ヌマンタの書斎

読書ブログが基本ですが、時事問題やら食事やら雑食性の記事を書いています。

イヌ、ネコ、ネズミ 戸川幸夫

2015-11-06 12:02:00 | 

身近すぎて、かえって盲点なのかもしれない。

例えばネコがそうだ。ネコ好きな人は多いし、人間にとって身近な動物だと思われている。しかし、干支にはネコはいないし、聖書にネコは登場しない。いったい、何時からネコは人間の生活に入り込んできたのだろうか。

ネコといっても、家猫と野生の猫、すなわち山猫は違う。山猫ならば世界中にいるし、日本にも数千年前から遺骨が見つかっている。しかし家猫は違う。実は家猫は、古代エジプトでのみ生息されていた。

そのエジプトから世界に広がるわけだが、もちろん理由がある。勘のイイ方なら分かると思うが、キーワードはネズミである。農耕が人類の主要な産業となるに従い、農産物を蓄積するようになる。その農産物を食い荒らすネズミ退治のために、家猫は世界に拡散したと考えられている。

ちなみに山猫は、家猫の替わりにはならない。山猫は人に懐かない以上に、家畜を食べてしまうからだ。この習性は直すことは出来ず、人間と共生できたのは、この古代エジプト原産の家猫だけである。ネズミの駆除に家猫は最適であった。

そのネズミだが、地球上には約1500種のネズミがいるが、意外なことに人間の家に入り込むネズミは、わずかに3種類である。すなわちドブネズミ、クマネズミ、ハタネズミであり、この三種がネズミの世界では、多数派を占める。
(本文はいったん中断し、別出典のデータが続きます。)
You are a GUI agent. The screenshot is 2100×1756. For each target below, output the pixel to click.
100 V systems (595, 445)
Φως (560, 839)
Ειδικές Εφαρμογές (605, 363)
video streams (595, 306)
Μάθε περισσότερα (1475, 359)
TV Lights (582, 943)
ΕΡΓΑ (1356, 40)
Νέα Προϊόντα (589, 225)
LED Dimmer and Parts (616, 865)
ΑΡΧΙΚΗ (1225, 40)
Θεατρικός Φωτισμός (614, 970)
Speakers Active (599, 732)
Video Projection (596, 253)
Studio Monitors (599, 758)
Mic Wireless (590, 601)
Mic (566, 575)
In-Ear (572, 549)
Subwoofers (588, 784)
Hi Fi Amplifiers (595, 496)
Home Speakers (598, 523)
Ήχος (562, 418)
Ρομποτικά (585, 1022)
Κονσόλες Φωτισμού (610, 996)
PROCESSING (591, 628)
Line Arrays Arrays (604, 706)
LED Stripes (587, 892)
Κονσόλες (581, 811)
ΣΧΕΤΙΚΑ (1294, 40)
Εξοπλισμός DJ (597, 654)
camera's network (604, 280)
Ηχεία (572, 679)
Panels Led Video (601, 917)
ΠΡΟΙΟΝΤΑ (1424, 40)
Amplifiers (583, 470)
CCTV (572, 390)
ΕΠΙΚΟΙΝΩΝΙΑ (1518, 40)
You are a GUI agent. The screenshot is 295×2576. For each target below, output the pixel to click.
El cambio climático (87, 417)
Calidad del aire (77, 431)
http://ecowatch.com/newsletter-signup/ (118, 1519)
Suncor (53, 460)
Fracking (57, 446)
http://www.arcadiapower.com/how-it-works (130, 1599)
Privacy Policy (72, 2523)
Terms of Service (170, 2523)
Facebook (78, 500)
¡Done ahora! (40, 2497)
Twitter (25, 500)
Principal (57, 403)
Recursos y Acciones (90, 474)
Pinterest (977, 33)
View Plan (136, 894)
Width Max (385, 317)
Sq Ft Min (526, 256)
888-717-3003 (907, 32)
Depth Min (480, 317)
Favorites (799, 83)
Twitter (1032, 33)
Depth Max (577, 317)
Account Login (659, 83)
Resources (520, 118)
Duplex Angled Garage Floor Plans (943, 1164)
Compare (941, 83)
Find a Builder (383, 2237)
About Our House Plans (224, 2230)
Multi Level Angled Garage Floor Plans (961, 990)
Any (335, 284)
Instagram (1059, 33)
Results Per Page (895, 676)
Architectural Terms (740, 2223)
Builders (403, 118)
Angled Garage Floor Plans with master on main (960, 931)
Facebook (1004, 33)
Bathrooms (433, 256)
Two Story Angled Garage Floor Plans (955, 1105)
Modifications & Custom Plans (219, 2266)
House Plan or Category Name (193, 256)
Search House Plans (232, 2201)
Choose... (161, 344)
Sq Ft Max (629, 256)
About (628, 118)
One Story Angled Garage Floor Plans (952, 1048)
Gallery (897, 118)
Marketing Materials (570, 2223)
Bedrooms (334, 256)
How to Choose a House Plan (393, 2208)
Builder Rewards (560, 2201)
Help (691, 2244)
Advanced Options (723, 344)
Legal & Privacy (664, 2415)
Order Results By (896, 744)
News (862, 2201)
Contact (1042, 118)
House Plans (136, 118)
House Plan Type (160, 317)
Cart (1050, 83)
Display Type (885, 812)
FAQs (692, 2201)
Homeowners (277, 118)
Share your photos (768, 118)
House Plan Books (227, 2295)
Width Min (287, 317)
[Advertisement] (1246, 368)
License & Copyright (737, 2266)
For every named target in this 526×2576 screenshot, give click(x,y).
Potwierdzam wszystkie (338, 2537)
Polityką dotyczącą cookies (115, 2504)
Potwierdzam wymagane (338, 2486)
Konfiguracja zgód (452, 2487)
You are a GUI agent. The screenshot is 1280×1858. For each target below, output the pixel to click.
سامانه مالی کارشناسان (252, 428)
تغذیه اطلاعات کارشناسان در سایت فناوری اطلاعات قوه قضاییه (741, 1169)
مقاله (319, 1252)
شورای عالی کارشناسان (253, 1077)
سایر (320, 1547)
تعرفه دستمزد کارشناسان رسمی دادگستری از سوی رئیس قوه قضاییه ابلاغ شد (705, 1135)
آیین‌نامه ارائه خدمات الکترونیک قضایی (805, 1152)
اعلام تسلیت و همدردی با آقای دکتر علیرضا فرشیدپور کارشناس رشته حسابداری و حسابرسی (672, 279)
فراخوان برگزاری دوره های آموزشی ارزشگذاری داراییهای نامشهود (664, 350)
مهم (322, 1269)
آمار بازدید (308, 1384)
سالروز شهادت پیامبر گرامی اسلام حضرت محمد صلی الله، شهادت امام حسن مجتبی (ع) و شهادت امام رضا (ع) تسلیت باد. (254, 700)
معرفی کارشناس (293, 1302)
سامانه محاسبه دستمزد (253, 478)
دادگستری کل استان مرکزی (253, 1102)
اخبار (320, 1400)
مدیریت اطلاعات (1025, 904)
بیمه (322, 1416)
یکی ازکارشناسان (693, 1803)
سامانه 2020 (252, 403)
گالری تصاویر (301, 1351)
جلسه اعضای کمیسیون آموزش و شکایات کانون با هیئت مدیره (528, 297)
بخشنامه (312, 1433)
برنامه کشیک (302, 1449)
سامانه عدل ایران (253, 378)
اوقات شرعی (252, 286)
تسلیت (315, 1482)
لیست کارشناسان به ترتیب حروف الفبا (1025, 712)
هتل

ネコもネズミも、共に人間と共生することで繁栄している。もっともネコは愛玩動物となっているが、ネズミはその逆である。立場が違えど、共に人間の生活圏に入り込むことで生き残りに成功したと云える。

そして、もっとも人間との共生に成功したのが、他ならぬ犬である。この犬は家猫ともネズミとも異なり、人間と擬似的な家族となる。ネコもそうだと主張する愛猫家は多いと思うが、やはり猫は猫。猫にはネコ独特の社会があり、夜な夜な集会を開くと云われるように、人間とは異なる生息域をもっている。

極端なことを云えば、もし明日人間が突如滅びたとしたら、世の中の飼い犬の多くが死滅する可能性が高い。それほどまでに犬は人間との共生関係にある。しかし、猫は生き残る。

生き残る犬がいるとしたら、それは狩猟能力の高い犬だけだ。ところが、犬は人間の手により愛玩動物として改良に改良を重ねてきたため、狩猟能力を残している犬は、もはや少数派であり、多くの家犬は人の手からの餌に依存している。

これほどまでに、人間に依存している犬ではあるが、そのコミュニケーションは、やはり人とは異なる。私は幼い時から、わりと犬が身近に居たので、なんとなく分かる。

おそらく犬は人の言葉を理解していない。ただ、音声として認識しているだけで、自分の名前さえ憶えているのか怪しいと思う。その代り、空気というか雰囲気を読む能力の高さが、人とは異なる高水準のものとなる。

単に音声としてでなく、その音に潜まれた人間の感情の起伏を感じ取る。その手つき、身振りから人間の真意を読み取る。おそらくは人の体臭の変化などからも、人の意思を読み取っていると思う。

私が子供の頃に飼っていたルルという雑種犬は、けっこう暴れん坊で、鎖を外すと、喜び回り、庭を駆け巡り、道路に飛び出してしまう。いくら私が呼んでも、振り返るだけで、決して戻ってこない。

ところが、ルルを追いかける私が転唐オて痛みから泣いていると、真っ先に駆け寄ってきて私の傍に寄り添ってくれる。ただ、それだけなのだが、ムクムクのワンコが傍にいる安心感は、なによりも私を落ち着かせた。

ルルは決して賢い犬でもなかったし、従順でもなかった気がするが、人の気持ちを察する能力が高かったことは間違いない。言葉は理解できなくても、人の気持ちを読み取る能力は、極めて高かったと思う。

ネコにも似たような能力はあるが、ネコは自分本位なので、人に寄り添ってはくれない。ただし、気分次第で人に甘えることはある。実に気まぐれである。このネコの自主性は、案外と一人暮らしの人間には便利だったりする。あまり世話をする必要がないからだ。

一方、犬は擬似的な家族であり、その食生活は人に依存している。それゆえ目が離せないというか、ほっとけない存在である。私はいつか、犬を飼いたいと思っているが、今の状況を考えるとネコのほうがいいかもしれないと思っている。

さあ、どうしよう。実に悩ましい問題である。